Keep in mind that we’re sharing best practices here — generally accepted principles agreed on by coffee aficionados. If you can create coffee you enjoy by skimping on a step, by all means, do what makes you happy. We know people that are perfectly happy with pre-ground coffee supermarket and propeller-ground coffee. However you adapt this for your own use is fine with me. We aren’t judging, just hoping you’ll share in our experiences.
(But if you don’t want to invest in a good grinder, we’d highly recommend at least buying the beans whole and having them grind it for you at the store, then using it ASAP!).
Behold the mighty French press, press pot, or whatever you feel like calling it. A glass carafe, some sort of handle/holder, and a lid complete with a wire-mesh equipped plunger.
Being pretty busy here at O.O., we’ll assume that doing this quickly is a concern for everyone. Accordingly, the first step is to get your water boiling.
Then to the grinder — grind the amount of coffee appropriate to your taste and the amount of water used. A common starting point is two tablespoons per cup of water; here at Osmosis HQ, we prefer it a little stronger.
After grinding the coffee, place it at the bottom of the carafe. After the water boils — and try to stop it right after it boils — wait a minute for it to cool off a touch. Then pour the hot water into the carafe, over your coffee, in a nice, even, steady pour. Try to saturate the coffee evenly. Fill the carafe — remember, not too full, you need to leave space at the top for the lid and plunger mechanism to be inserted.

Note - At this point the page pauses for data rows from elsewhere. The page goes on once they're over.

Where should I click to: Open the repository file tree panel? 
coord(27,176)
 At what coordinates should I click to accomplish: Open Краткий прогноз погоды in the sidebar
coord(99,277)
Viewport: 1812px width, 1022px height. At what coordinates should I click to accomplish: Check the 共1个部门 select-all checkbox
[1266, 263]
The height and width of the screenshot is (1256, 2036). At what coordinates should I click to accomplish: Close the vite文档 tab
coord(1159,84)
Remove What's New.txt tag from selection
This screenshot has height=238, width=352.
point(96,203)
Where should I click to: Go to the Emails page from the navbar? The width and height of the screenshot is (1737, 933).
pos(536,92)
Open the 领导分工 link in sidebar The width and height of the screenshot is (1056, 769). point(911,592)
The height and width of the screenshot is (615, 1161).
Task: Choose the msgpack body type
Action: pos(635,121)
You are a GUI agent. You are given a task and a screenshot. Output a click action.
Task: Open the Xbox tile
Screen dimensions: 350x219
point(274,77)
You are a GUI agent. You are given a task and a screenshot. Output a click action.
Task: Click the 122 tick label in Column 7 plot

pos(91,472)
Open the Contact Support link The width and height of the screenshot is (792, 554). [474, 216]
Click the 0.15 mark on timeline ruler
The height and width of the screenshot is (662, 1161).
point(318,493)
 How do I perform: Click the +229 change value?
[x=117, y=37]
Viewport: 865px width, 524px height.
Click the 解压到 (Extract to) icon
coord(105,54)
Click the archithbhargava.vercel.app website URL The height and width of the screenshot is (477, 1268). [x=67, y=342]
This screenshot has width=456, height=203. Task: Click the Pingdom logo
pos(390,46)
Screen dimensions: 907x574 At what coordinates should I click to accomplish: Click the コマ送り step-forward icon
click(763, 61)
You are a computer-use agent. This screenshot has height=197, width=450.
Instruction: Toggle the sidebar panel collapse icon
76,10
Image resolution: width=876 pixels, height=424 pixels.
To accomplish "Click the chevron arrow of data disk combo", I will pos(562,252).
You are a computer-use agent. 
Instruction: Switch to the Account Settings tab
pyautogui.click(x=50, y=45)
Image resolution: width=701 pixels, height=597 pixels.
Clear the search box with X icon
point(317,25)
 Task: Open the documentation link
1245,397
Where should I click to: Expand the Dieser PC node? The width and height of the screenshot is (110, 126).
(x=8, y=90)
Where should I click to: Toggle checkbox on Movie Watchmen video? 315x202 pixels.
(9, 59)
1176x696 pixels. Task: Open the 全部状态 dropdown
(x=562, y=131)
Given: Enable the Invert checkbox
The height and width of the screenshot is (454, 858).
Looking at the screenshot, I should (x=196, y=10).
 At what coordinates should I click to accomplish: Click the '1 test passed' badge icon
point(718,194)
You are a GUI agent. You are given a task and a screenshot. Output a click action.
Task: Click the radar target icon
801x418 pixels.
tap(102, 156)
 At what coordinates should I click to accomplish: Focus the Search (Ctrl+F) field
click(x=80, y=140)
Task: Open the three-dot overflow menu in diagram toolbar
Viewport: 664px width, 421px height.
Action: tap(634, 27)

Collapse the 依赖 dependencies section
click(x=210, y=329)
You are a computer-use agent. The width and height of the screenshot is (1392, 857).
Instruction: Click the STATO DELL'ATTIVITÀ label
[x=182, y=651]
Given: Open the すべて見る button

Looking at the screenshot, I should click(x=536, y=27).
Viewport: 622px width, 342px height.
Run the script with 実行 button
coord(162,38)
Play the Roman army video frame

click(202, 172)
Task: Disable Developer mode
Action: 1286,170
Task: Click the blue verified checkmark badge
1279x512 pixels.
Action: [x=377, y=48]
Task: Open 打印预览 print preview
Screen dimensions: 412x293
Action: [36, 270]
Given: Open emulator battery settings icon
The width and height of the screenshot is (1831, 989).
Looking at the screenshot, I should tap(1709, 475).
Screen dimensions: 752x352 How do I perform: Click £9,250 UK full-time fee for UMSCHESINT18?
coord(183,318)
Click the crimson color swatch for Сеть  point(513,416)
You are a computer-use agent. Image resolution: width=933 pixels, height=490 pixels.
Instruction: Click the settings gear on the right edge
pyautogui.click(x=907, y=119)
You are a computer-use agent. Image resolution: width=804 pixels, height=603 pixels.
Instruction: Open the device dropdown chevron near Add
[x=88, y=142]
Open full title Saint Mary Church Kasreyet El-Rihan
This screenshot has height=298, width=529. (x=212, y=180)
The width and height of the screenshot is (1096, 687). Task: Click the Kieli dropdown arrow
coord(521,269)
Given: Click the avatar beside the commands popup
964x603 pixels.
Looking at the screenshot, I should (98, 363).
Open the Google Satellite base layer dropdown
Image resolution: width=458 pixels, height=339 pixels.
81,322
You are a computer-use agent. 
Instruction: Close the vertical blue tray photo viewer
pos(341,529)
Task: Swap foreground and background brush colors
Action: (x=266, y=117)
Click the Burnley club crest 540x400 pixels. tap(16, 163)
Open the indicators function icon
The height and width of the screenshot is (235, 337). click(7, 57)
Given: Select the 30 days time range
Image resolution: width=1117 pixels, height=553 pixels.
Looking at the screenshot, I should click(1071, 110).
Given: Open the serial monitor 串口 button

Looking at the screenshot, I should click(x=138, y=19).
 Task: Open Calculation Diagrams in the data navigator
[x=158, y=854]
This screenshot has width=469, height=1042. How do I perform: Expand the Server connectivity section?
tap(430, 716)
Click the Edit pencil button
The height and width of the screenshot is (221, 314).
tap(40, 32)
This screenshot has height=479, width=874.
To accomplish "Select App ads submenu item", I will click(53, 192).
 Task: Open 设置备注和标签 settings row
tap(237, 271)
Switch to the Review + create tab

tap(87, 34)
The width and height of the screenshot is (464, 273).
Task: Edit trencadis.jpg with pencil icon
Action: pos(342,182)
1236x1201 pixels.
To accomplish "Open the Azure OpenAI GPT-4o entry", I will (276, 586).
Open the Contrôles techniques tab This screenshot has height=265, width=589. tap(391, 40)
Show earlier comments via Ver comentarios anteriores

Bonus variant: If you’re one of those lucky cusses with a “hot shot” unit that gives you instant near-boiling water — particularly if you’ve hooked it up to your reverse osmosis filtration system — then you may get comparable results just from filling it straight from there.
Once the water is poured, stir the coffee, which should for the most part be floating at the top. The long reach of a chopstick makes it an ideal stirring tool; some caution that using a metal spoon may contribute to micro-cracks in your glass carafe.
Put the lid on. DO NOT PLUNGE YET. Wait for the coffee to steep; the general best practice is to aim for 4 minutes. Some advise leaving it in longer for a darker coffee — we do not. We believe stronger coffee should be achieved through using more ground beans; trying to extract more flavor with a longer steeping causes bitterness or other imperfections.
After 4 minutes, push down the plunger — nice, slowly, and evenly. You want to ensure that you’re capturing as much of the coffee as possible on the bottom, rather than have it end up in your mouth. Also, no need for dramatic, frantic motions when dealing with still-hot coffee. Stay safe.
Now you’re ready to pour your coffee. Many French press pots have a mesh filter that lines up at the spout to help further filter missed particulates.
Again, safety first; a nice, even pour into a porcelain mug (for home use) or an insulated, covered mug (for commuters) should yield some fantastic coffee. If you’re typically a cream and sugar/sweetener user, you might want to try it black, just to experience the clean, deep flavor and nice mouth feel of a properly prepared French press pot.
If you’re typically a cream and sugar/sweetener user, you might want to try it black, just to experience the clean, deep flavor and nice mouth feel of a properly prepared French press pot. Some pots are big enough to make several cups . . .
. . .but you’ll find press pots of many sizes. Now go for it!